The Mark Noble who helped West Ham “do the impossible” and avoid dropping into the Championship was a very different beast from the one who’d contributed to getting them out of it two years previously. "When I originally broke into the first team I was more like a creative player, a tricky player," he said. "Now I know I haven’t got the pace for those kind of skills any more. I changed my game, I played to my strengths and that’s what I'm all about now. It was Alan Pardew, the West Ham manager at the time, who suggested it to me. He said: ‘I think you’re going to end up as a holding midfielder, dictating games because you’ve got the passing ability, the bite and the will to win’. That’s what every team needs. I think I looked at myself and I’m not saying I changed overnight, but it’s just what suited me the most."
Suited Noble and suited England. Buffeted by David Bentley’s infuriatingly late withdrawal from the squad for the finals, Stuart Pearce had been struggling to balance his central midfield. Tom Huddlestone, Ashley Young, James Milner, Kieran Richardson, Reo-Coker and Noble were used in six different permutations of triangular three or flat two in the friendly victory over Slovakia and group-game draw with the Czech Republic. Only when England sat the West Ham pair ahead of the defence against Italy did a chance-laden half-hour emerge during which the team looked capable of challenging to win this tournament.
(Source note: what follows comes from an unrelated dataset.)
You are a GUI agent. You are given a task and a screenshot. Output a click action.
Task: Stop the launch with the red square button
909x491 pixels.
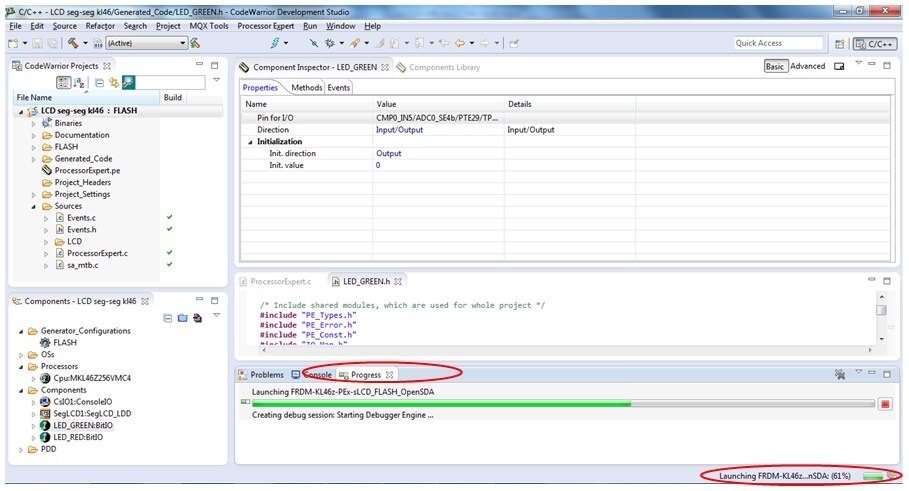point(885,403)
While part of that early success owed to Leroy Lita’s embarrassing dominion over central defender Marco Andreolli, Noble is entitled to his claim that "England looked sharp, powerful and strong".
"I’m sure if we play like that against other teams we will really cause them problems," he added. "I think it’s been long overdue for us to win one of these. I’ve lost in the final of the under-19s, against France, lost in the semi-finals of the under17s, against Spain. I think it’s about time that we step up to the plate and prove to them that we’re not just a quarter-final, semi-final team; we can go all the way and take the trophy home."
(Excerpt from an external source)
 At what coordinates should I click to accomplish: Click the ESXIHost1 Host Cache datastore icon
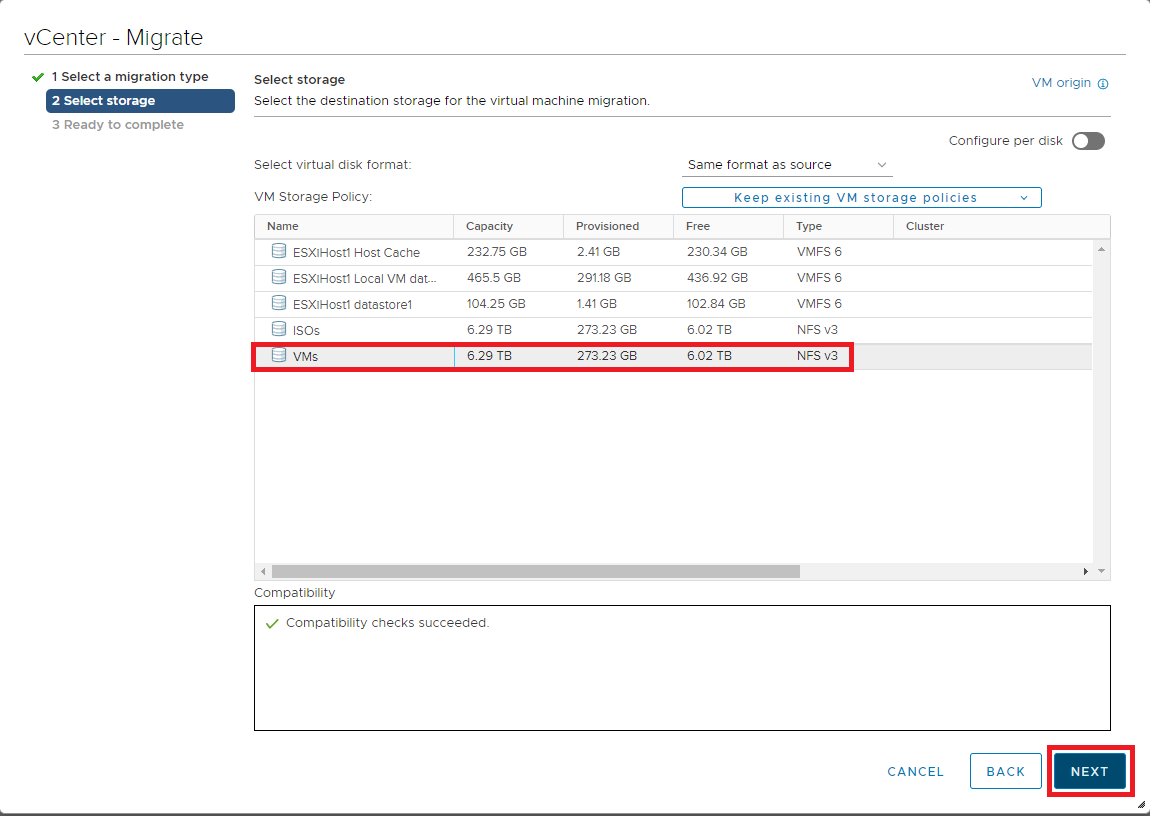coord(279,252)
If the 14-year wait since England Under18s were European champions is ended here, there will be significant irony in Noble’s role.
The 20-year-old would have been half the globe away had Bentley, in a move redolent of his on-field decision-making, not placed self-interest over national honours nine days ago.
"I’d booked Mexico and I wanted to go away, lay on the beach and chill out," said Noble. "I was supposed to go the day the squad was announced. But I got the phone call for this and I was delighted. I was in, the suit-case got unpacked and I put the football boots in instead of the flip-flops." Even his sandals, you suspect, are more dangerous than most.